Activity
Please transcribe exactly, and only, the lines of the data below between the line holding "Click 'Total Revenues" and the line holding "Given: Undo the last edit", inclusive.

Dataset excerpts
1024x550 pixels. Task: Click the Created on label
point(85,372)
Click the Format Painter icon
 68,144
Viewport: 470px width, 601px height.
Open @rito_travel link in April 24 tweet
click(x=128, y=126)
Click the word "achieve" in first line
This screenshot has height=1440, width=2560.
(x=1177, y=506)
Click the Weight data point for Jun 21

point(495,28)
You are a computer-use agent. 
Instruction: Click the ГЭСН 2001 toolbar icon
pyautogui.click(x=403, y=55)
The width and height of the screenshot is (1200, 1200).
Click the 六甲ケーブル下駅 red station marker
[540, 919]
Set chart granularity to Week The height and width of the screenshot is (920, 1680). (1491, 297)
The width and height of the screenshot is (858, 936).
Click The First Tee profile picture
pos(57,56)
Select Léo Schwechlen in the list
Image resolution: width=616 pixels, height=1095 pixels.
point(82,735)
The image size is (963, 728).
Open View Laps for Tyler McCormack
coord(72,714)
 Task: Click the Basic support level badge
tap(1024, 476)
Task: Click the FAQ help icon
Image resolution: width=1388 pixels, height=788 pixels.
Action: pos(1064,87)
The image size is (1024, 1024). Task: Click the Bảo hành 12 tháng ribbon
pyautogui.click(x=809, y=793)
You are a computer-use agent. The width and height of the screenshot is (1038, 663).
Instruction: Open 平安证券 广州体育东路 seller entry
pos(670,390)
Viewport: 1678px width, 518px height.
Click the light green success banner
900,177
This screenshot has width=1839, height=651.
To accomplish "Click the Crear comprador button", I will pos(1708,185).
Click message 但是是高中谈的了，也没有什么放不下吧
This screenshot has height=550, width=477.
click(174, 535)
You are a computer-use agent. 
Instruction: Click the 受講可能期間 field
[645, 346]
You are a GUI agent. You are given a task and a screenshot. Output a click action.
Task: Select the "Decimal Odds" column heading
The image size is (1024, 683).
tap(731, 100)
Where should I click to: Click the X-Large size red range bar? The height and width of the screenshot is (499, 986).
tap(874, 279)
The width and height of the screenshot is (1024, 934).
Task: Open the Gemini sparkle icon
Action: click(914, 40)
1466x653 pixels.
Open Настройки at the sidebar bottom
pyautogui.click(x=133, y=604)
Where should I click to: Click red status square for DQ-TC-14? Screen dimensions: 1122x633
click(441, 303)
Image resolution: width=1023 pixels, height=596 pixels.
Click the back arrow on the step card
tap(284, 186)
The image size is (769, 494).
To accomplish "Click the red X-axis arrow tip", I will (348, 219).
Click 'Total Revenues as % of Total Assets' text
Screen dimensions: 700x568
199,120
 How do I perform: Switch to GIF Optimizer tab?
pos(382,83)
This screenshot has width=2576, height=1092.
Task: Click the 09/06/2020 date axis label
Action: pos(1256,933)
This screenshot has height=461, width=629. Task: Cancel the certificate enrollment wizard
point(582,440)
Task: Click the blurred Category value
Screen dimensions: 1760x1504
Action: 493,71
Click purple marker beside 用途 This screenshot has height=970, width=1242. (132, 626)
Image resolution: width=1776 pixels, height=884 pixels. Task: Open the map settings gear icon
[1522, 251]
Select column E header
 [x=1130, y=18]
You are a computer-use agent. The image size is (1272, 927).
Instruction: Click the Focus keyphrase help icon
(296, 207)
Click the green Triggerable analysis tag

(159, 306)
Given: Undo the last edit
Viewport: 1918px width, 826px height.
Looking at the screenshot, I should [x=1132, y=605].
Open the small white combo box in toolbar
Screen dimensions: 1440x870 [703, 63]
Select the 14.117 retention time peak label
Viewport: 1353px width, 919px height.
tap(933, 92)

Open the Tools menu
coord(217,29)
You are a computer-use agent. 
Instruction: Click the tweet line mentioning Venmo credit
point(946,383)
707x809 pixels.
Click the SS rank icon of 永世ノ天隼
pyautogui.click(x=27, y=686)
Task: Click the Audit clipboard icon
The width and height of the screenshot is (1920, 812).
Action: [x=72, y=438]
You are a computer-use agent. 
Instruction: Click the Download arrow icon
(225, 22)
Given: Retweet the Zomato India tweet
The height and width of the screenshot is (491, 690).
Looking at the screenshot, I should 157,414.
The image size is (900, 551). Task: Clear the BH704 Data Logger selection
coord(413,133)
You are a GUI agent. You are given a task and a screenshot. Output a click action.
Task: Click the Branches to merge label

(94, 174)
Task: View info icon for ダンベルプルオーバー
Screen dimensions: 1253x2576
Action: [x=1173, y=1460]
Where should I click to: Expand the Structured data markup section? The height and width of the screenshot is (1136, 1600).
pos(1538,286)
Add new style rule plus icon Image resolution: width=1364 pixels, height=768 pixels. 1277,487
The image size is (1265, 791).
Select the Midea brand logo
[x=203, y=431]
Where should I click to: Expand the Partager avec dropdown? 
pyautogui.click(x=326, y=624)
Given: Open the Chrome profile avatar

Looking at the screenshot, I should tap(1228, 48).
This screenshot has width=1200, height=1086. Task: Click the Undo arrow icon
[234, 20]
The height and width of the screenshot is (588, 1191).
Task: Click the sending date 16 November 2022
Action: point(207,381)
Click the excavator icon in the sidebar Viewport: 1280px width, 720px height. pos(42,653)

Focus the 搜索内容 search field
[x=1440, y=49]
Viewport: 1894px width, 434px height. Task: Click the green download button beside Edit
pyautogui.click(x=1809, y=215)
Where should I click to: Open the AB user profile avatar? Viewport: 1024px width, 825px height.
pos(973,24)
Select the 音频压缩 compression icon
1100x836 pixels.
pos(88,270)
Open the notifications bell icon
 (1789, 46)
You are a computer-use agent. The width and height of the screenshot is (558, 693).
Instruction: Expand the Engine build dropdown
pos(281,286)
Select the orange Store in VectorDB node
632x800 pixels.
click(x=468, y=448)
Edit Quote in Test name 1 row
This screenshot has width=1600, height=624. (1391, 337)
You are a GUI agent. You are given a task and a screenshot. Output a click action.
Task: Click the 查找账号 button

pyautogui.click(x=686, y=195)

Solution to this exercise
Click 'Total Revenues as % of Total Assets' text
Screen dimensions: 700x568
199,120
 How do I perform: Switch to GIF Optimizer tab?
pos(382,83)
This screenshot has width=2576, height=1092.
Task: Click the 09/06/2020 date axis label
Action: pos(1256,933)
This screenshot has height=461, width=629. Task: Cancel the certificate enrollment wizard
point(582,440)
Task: Click the blurred Category value
Screen dimensions: 1760x1504
Action: 493,71
Click purple marker beside 用途 This screenshot has height=970, width=1242. (132, 626)
Image resolution: width=1776 pixels, height=884 pixels. Task: Open the map settings gear icon
[1522, 251]
Select column E header
 [x=1130, y=18]
You are a computer-use agent. The image size is (1272, 927).
Instruction: Click the Focus keyphrase help icon
(296, 207)
Click the green Triggerable analysis tag

(159, 306)
Given: Undo the last edit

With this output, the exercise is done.